The scholar in question, Omar Said, was born in Futa Tora in modern-day Senegal. He studied for 25 years in a religious academy in West Africa. In 1807 he was captured and transported to America, where he died enslaved in 1863. During his enslavement, he created multiple documents in Arabic including a short autobiography. Ernst and his co-author Mbaye Lo, Associate Professor of Asian and Middle Eastern Studies at Duke University, have translated Said’s documents and will be releasing their book “I Cannot Write My Life: Islam, Arabic and Slavery in Omar Ibn Said’s America” in the spring.
Ernst described Said’s story as a “little-known topic.” He first learned about him when he saw Said’s Arabic Bible on display at the Davidson College Rare Book Room in North Carolina. It was originally bought by Said’s enslavers in an attempt to convert him to Christianity.
All that remains of Said’s work is 18 documents, all in Arabic. Small, one-word translations from 19th-century experts sparsely populate the pages. First-hand accounts report that Said’s English was poor and he was unable to write in it. When modern scholars got a hand on Said’s manuscripts, no critical edition was published, a step that Ernst noted as basic footwork. A critical edition is a detailed analysis of a manuscript that includes a translation if needed, literary criticism and an editor’s extensive annotations.
While previous work suggests that Said had converted to Protestantism, Ernst found a different story while translating. Said quoted the 26 passages from the Quran and six from the Bible. When including the bible verses, Said offered written praise to the Prophet Muhammad and used Islamic theology to interpret them.
“The people who looked at these documents who knew a smattering of Arabic could not connect it to the Arabic literary tradition because they were not familiar with it and they were deeply immersed with scientific racism of that day,” Ernst said.
He drew attention to one quote Said utilized from “Jewel Poem Rhyming in A” by Abu Madyan.

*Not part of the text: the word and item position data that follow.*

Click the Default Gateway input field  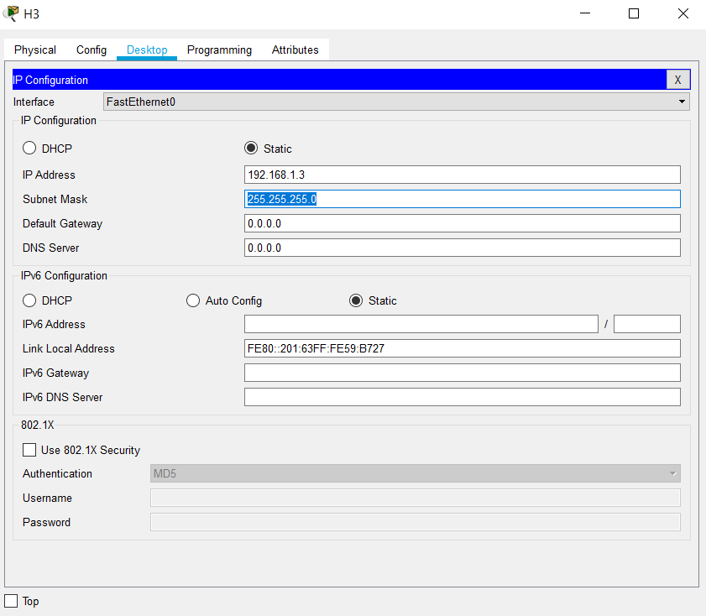462,223
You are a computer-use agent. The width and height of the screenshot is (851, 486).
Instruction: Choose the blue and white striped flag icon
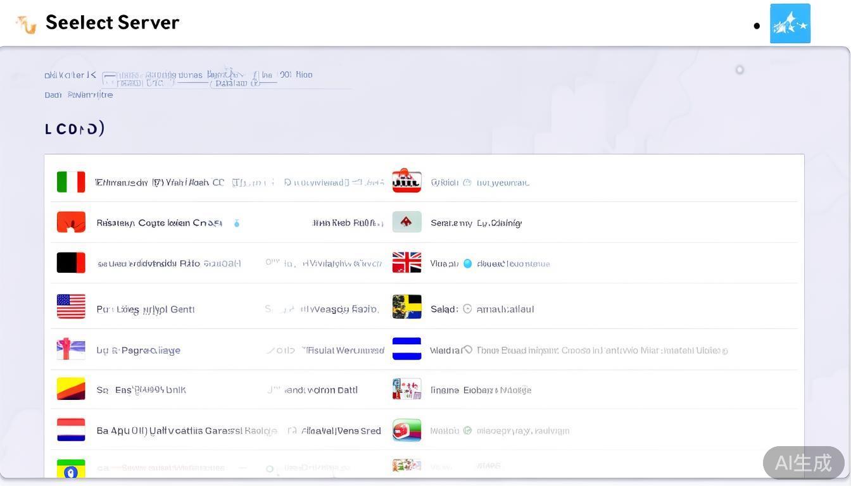click(407, 349)
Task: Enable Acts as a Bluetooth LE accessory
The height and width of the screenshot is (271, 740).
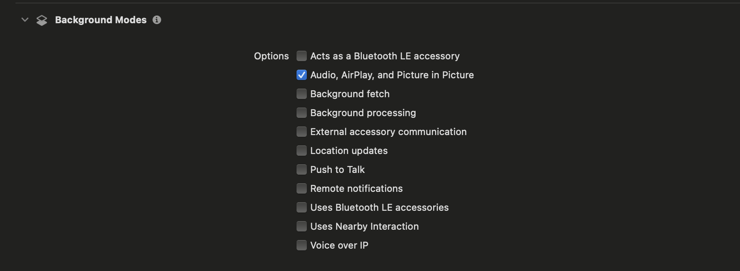Action: tap(302, 56)
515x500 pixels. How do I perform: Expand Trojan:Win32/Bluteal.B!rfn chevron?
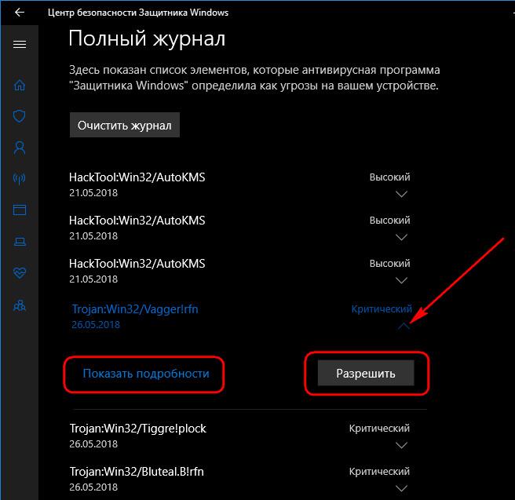[x=401, y=488]
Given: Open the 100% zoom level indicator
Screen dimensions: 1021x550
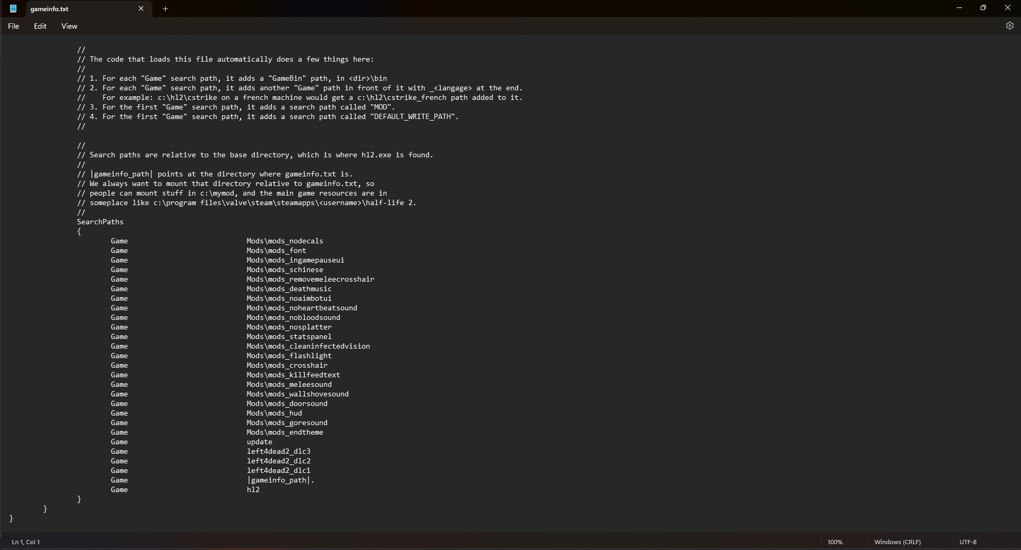Looking at the screenshot, I should [x=835, y=542].
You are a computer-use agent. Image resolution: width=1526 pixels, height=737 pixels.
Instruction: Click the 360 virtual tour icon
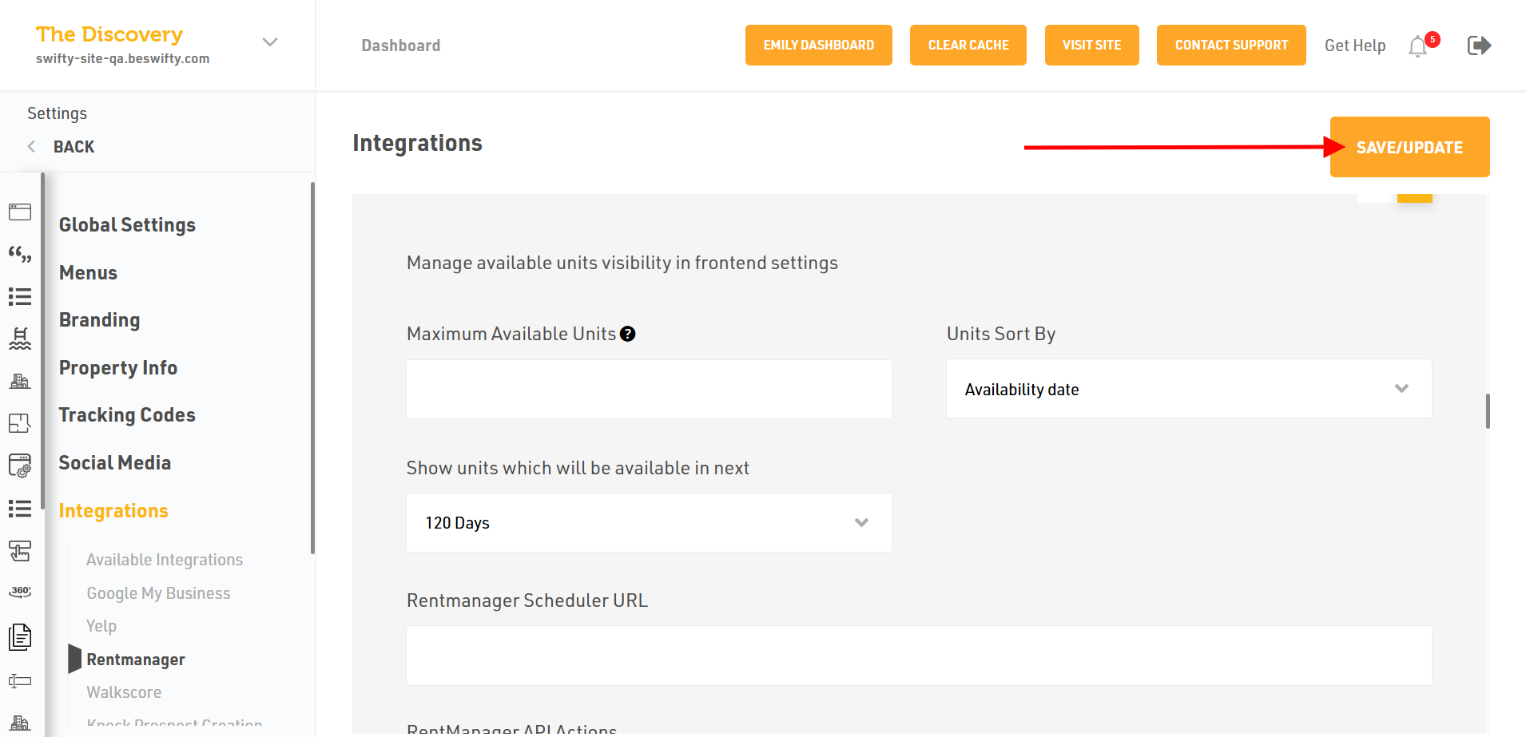click(20, 592)
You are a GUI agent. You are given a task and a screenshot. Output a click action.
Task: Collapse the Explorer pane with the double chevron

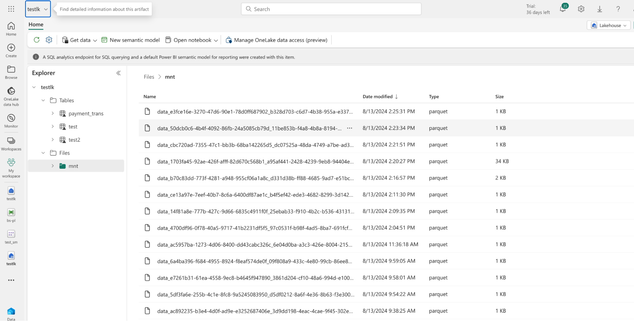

“You who is turning gray / What are you waiting for? / Do you not recognize, my brother, the fate of those who have departed? / Either you are insane or an idiot / Your hair is white, but your heart is black,” Ernst translated.
He believes the quote was included by Said to criticize slave owners. John Owen, Said’s slave owner, graduated from UNC where Ernst teaches today. The oldest student organization, the dialectical society, still has a portrait of Owen.
Said’s longest piece is an 8-page autobiography, part of around 100 slave narratives that were published before the civil war. His is the only one written from the perspective of a slave rather than a freedman.
“There was no audience, no one to read it, no one to understand it,” Ernst said. “Yet, he had to accept his destiny because that was part of his faith. There is something surprising, shocking, moving about the spectacle of an educated man who was forced to endure the conditions of slavery for 50 years in North Carolina.”
As for how his work survived, it was the children of Owen’s family who preserved his documents and passed them down.
“The scholars were careless, they threw (the documents) away,” Ernst said. “We’re talking about the failure, indeed the betrayal, of the experts, who were unable and unwilling to read what he wrote and understand that he wanted to go back to Africa.”
As a scholar, Said feels he has a responsibility to make Said’s voice heard.
“We hope this will permit a reconsideration of the way we understand early America,” he said. “We would like to argue that Arabic is an American language and Islam is an American religion.”